Sunday, January 8, 2012

"Central Park Snowed In" (oil on linen; 10" x 12") sold

"Central Park Snowed In"
"Snow Trees" (oil, 8" x 12")
"Snow Creek" (oil, 9" x 12")

As you can see, I have a mini series going on here--snowscape with trees and creek/pond.  If I paint the same scene over and over again, I will die of boredom and atrophy.  But as I continue to explore the same theme with variations, I gain a deeper understanding of the theme.  In "Snow Creek," I learned how the smaller area of the sun-lit snow seems to glow next to the much larger one of the snow in shadow. 
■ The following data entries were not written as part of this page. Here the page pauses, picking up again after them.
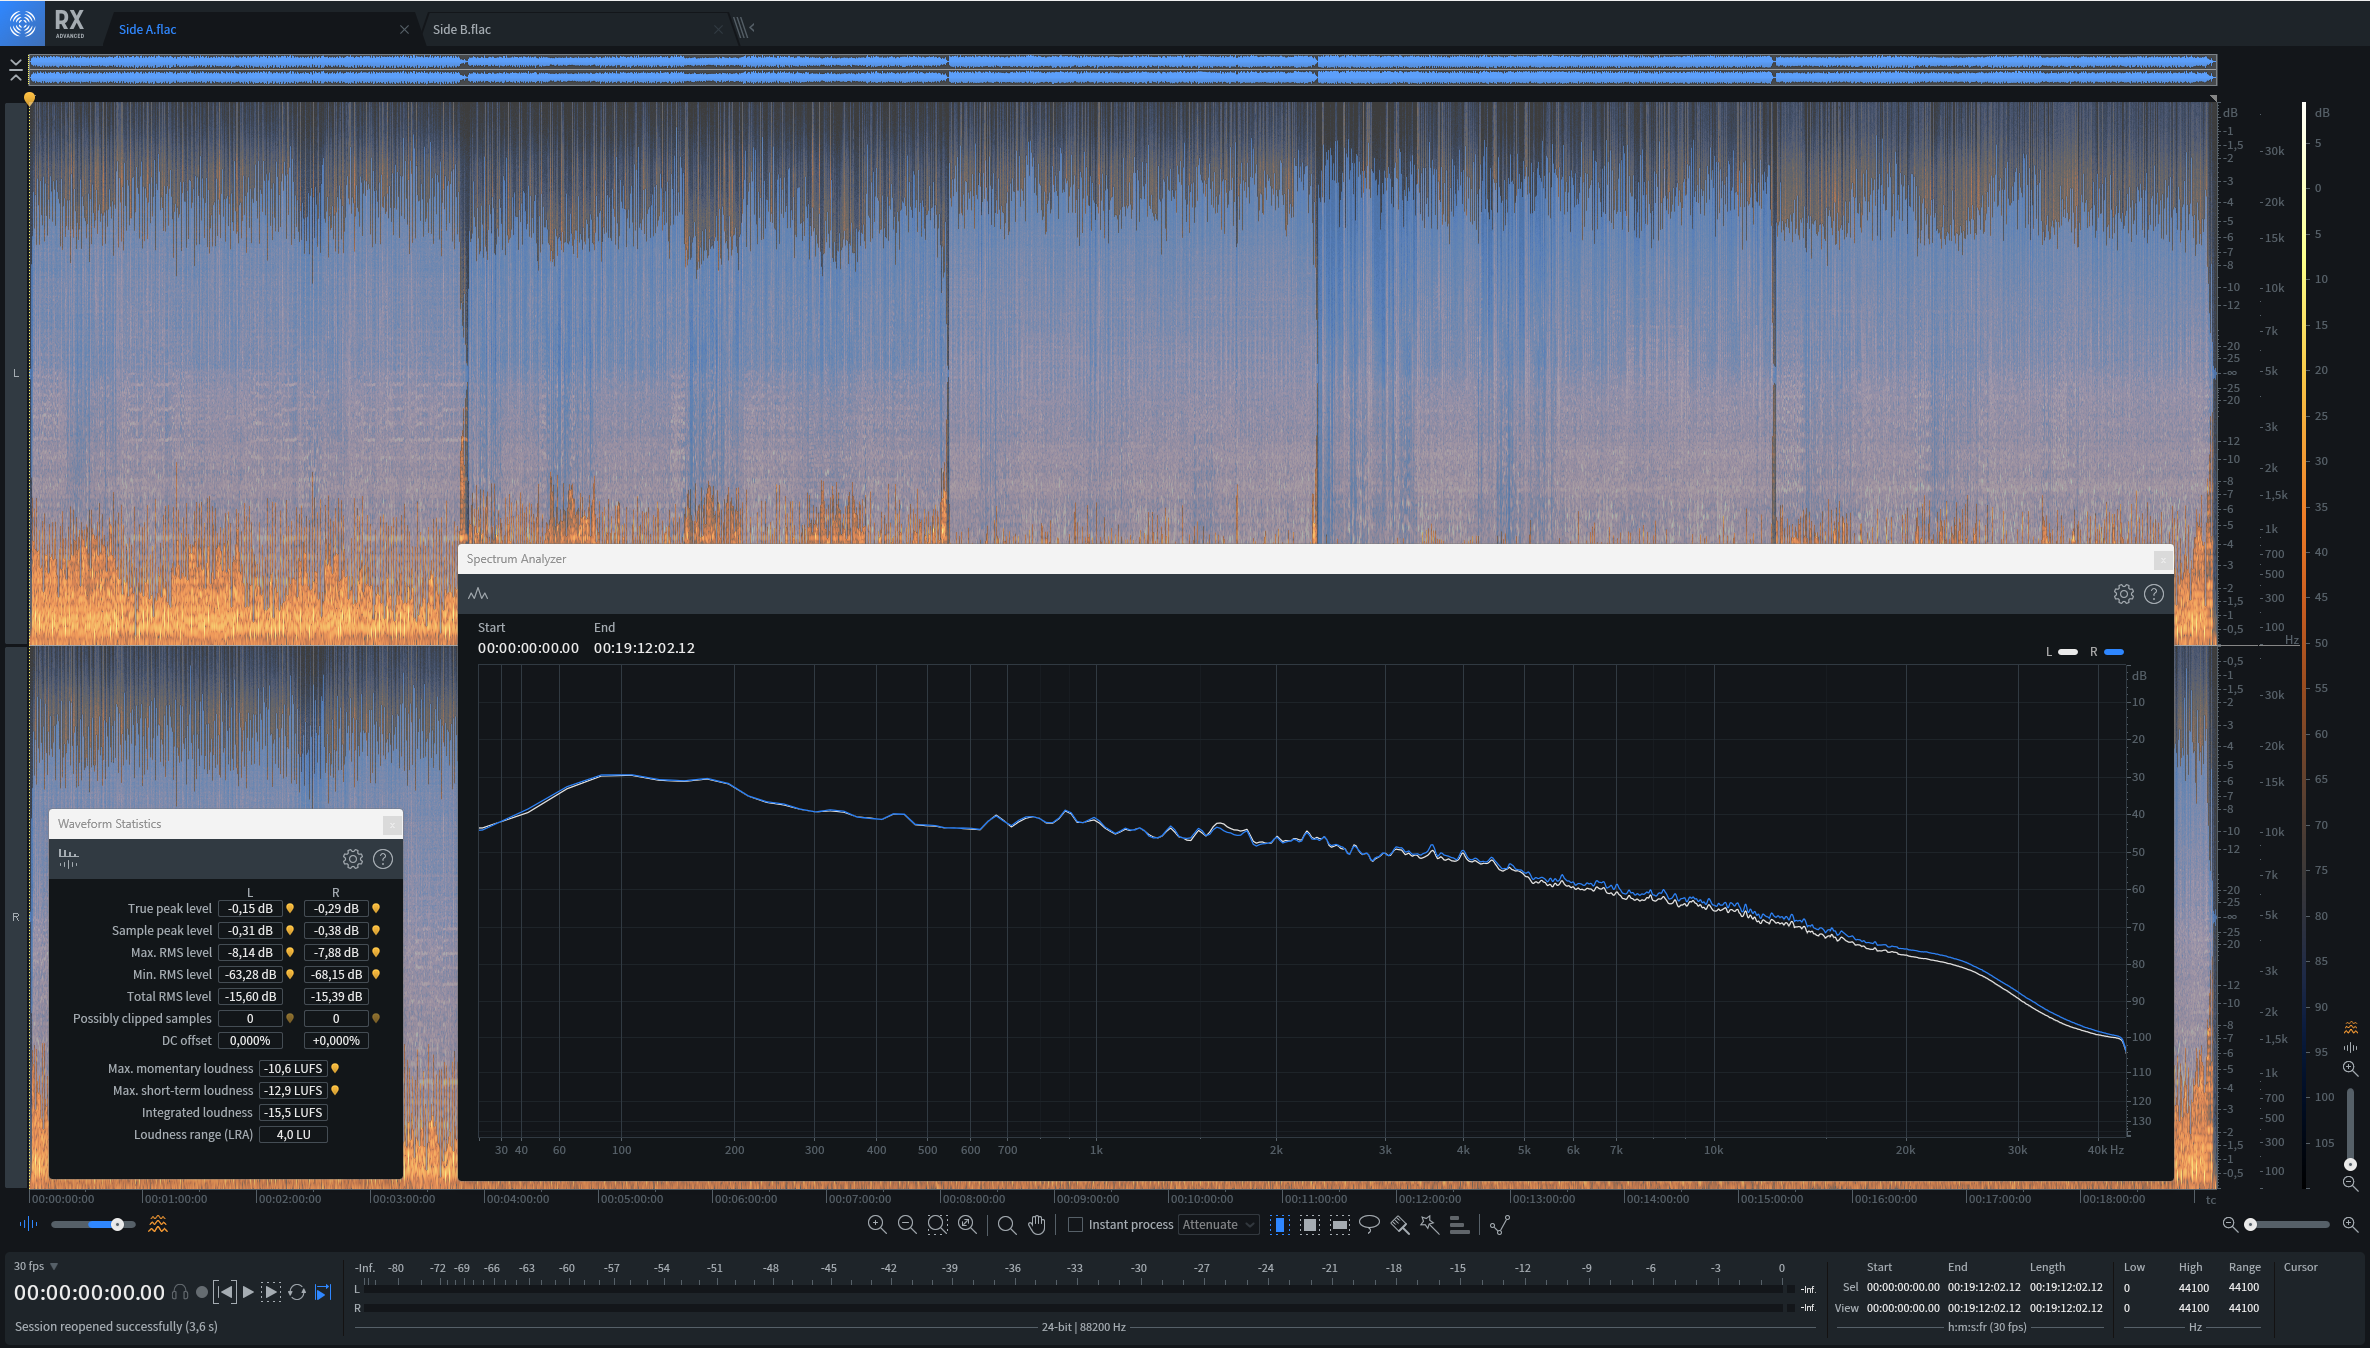Toggle the playhead follows playback button
This screenshot has height=1348, width=2370.
(323, 1292)
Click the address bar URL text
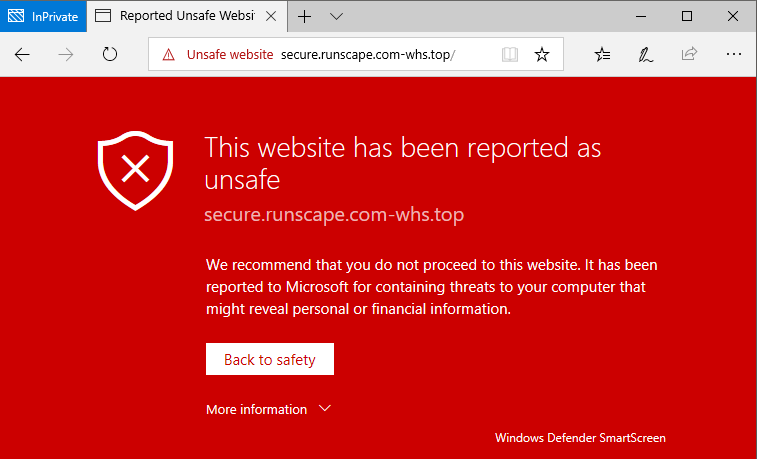757x459 pixels. point(368,55)
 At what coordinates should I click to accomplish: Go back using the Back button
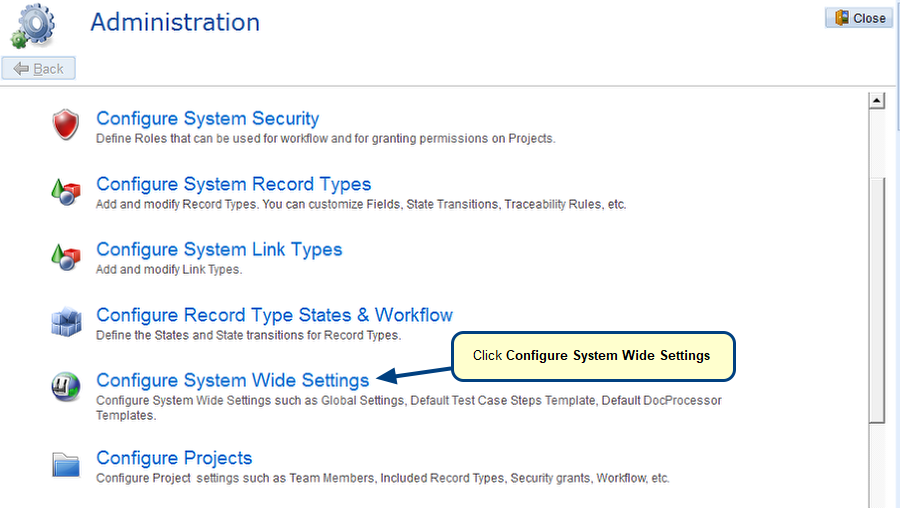38,68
In "Snow Trees," I grouped the sun-lit and shadowed areas and assigned them the two separate sections in the picture plane.  I played around by intensifying the blues of the creek, to contrast them with the warm colors of the trees.  But my main concern and fun was to figure out how to paint wet snow clinging to trees.
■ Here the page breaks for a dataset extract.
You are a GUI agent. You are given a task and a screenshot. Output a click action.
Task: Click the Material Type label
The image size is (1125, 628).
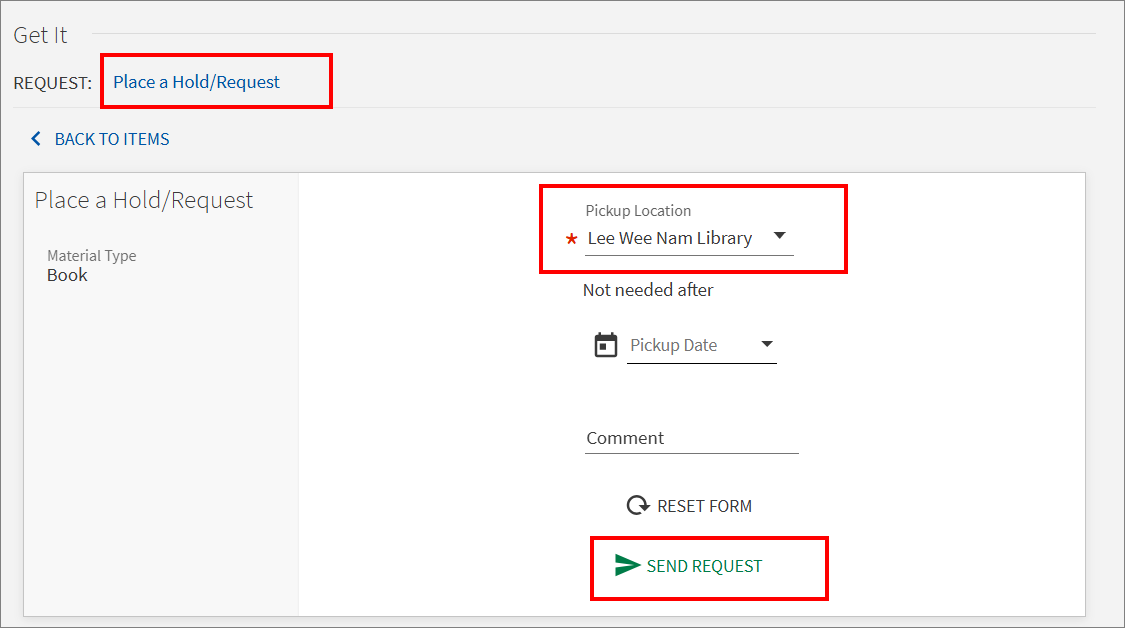click(x=92, y=256)
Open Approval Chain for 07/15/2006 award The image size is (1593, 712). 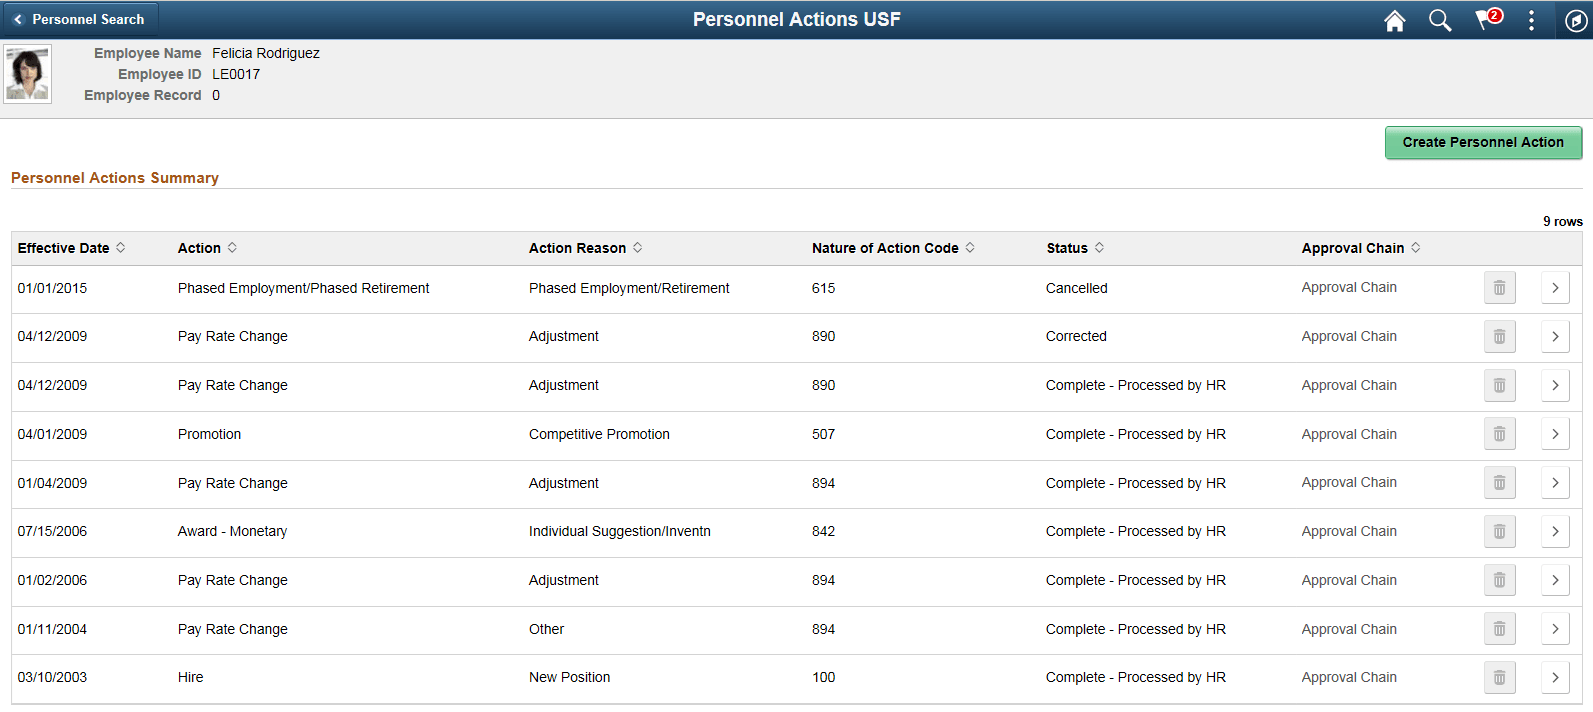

In the first painting of the new year, painted on the New Year's Day--"Central Park Snowed In--" I am back to the meandering stream and snow-coated trees.  I am also contrasting a small sun-lit area with the rest of the snow-covered pond at Central Park, which is in shadow.  I have become more ambitious, introducing the background, which is very different from the rest of the painting and works as the foil for it: the blurred skyline of Manhattan.  I was also trying to vary the tones in the foreground to indicate different states of moisture from snow to ice (darker) to water (darkest).
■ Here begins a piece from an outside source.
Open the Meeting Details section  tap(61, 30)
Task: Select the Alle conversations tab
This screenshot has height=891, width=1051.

Painting these small "daily" paintings has been a great tool for self-education and growth for an amateur-turned professional artist, which is who I am.  Last year I retired from teaching history at a college, something I had been doing over twenty years, and began with much trepidation the adventure of a self-employed , starving artist.  One doesn't get younger.  It was now or never to do something I truly wanted.  Wish me luck!